Exercise:
Write down exactly the lines of the listing below, beginning with the one containing "Hate Speech [menuitem] (46, 547)" and closing with the final line.

Material to process:
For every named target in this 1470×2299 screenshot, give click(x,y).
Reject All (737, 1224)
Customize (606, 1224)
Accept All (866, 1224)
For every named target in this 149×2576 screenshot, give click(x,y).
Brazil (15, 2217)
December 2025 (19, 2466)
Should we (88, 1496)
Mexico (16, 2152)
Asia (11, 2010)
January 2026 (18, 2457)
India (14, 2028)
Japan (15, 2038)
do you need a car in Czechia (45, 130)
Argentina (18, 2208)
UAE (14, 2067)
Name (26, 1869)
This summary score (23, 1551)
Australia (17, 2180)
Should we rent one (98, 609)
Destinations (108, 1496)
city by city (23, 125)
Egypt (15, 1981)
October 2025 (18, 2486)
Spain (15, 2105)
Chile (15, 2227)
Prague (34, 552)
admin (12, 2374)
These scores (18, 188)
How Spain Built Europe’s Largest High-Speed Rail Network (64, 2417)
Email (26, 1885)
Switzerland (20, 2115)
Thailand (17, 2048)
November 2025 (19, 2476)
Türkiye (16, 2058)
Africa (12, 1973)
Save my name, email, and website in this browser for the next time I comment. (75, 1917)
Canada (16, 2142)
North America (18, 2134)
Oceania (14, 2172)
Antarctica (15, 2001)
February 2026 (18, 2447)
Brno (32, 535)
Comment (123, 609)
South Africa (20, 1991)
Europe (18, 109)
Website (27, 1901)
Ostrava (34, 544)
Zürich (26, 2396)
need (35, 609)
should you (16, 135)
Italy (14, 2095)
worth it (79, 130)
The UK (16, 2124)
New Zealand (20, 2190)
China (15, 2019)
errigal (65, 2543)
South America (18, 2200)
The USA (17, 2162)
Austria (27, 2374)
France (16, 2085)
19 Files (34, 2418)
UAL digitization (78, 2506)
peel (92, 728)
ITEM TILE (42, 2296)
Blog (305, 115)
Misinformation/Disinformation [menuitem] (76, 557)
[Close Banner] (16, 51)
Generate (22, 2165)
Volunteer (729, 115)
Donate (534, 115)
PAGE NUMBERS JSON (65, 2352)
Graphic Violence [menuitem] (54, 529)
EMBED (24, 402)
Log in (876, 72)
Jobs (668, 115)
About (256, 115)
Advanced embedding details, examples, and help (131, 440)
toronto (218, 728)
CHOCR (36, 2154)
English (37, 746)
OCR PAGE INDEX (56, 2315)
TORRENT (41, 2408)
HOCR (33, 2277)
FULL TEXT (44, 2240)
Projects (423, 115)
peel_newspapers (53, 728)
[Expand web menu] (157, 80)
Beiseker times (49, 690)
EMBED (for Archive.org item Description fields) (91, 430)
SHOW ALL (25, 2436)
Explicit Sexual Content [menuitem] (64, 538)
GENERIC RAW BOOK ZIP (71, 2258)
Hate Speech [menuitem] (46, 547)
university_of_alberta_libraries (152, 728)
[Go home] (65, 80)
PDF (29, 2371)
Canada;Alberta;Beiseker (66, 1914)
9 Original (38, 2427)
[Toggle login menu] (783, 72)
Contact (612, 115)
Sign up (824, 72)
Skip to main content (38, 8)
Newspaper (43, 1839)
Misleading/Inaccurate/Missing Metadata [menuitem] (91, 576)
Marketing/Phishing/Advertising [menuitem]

Solution for this task:
Hate Speech [menuitem] (46, 547)
university_of_alberta_libraries (152, 728)
[Go home] (65, 80)
PDF (29, 2371)
Canada;Alberta;Beiseker (66, 1914)
9 Original (38, 2427)
[Toggle login menu] (783, 72)
Contact (612, 115)
Sign up (824, 72)
Skip to main content (38, 8)
Newspaper (43, 1839)
Misleading/Inaccurate/Missing Metadata [menuitem] (91, 576)
Marketing/Phishing/Advertising [menuitem]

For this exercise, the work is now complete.